## [YOUR OBJECTIVE]
Each line below is to be copied exactly; images do not go into the copy.

[Screenshot grounding data]

....................

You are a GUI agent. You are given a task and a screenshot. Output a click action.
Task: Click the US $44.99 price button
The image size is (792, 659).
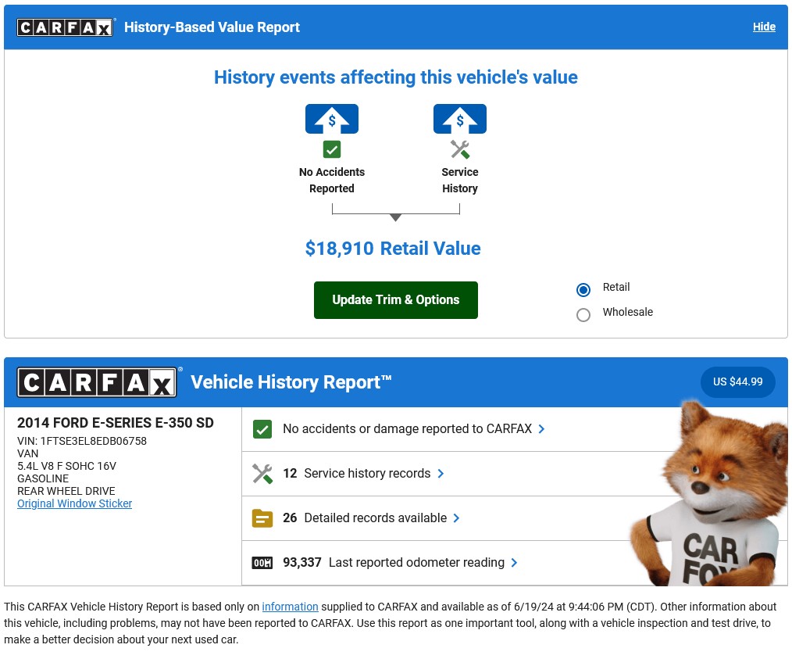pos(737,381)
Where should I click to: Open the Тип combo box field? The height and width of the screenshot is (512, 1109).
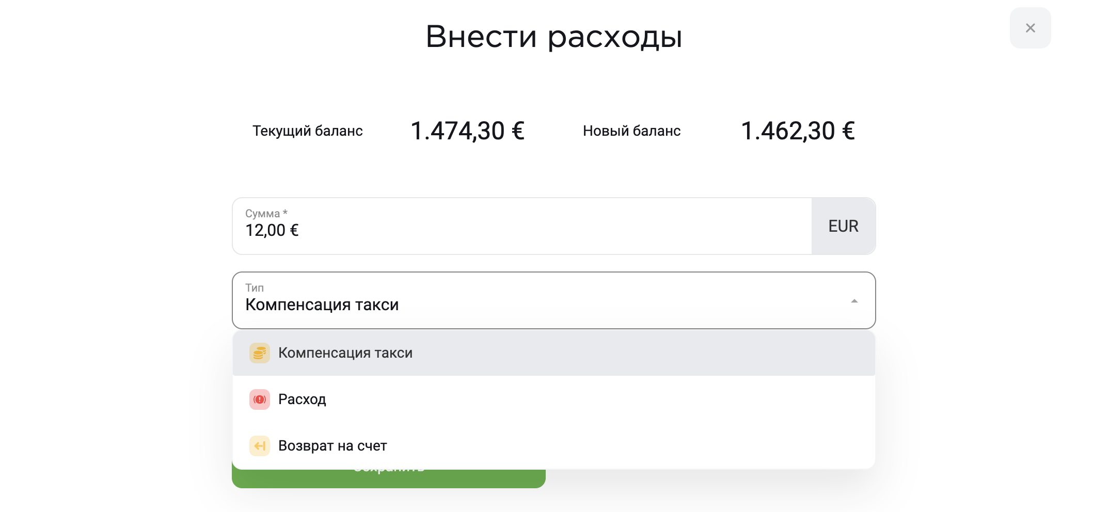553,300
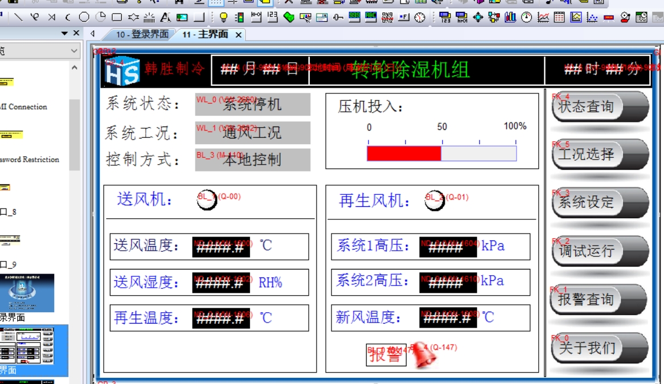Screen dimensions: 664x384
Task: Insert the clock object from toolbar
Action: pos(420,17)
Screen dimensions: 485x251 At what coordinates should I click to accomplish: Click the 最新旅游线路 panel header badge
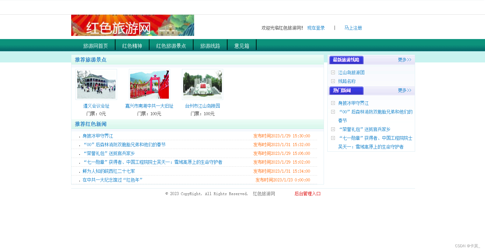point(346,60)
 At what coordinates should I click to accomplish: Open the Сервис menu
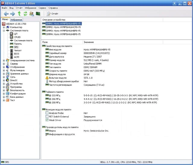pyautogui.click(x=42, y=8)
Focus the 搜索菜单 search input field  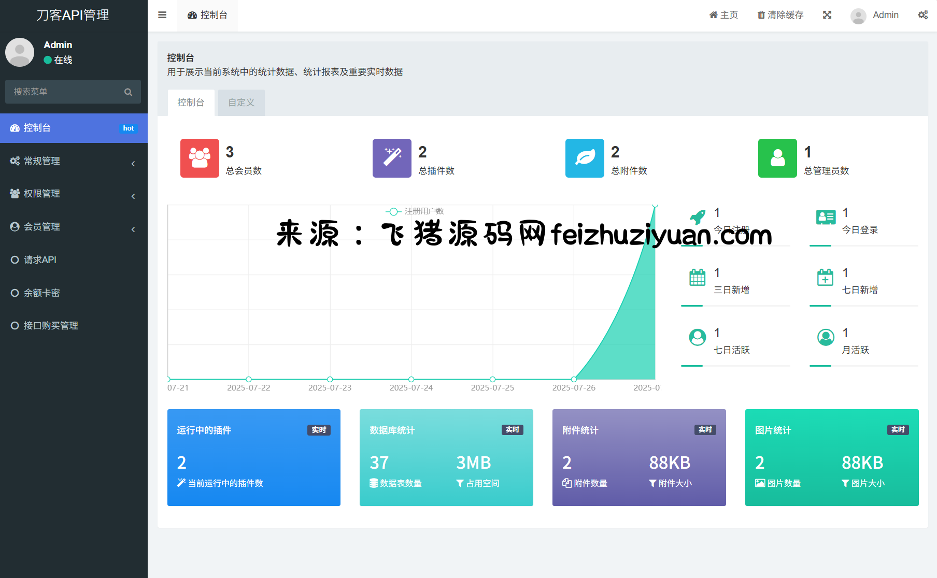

....................

## [RESULT FOR THIS TASK]
You are a GUI agent. You are given a task and a screenshot. Output a click action.
Task: Click the US $44.99 price button
The image size is (792, 659).
pos(737,381)
Where should I click to: Open the Тип combo box field? The height and width of the screenshot is (512, 1109).
553,300
Screen dimensions: 664x384
Task: Insert the clock object from toolbar
Action: pos(420,17)
Screen dimensions: 485x251 At what coordinates should I click to accomplish: Click the 最新旅游线路 panel header badge
point(346,60)
 At what coordinates should I click to accomplish: Open the Сервис menu
pyautogui.click(x=42, y=8)
Focus the 搜索菜单 search input field  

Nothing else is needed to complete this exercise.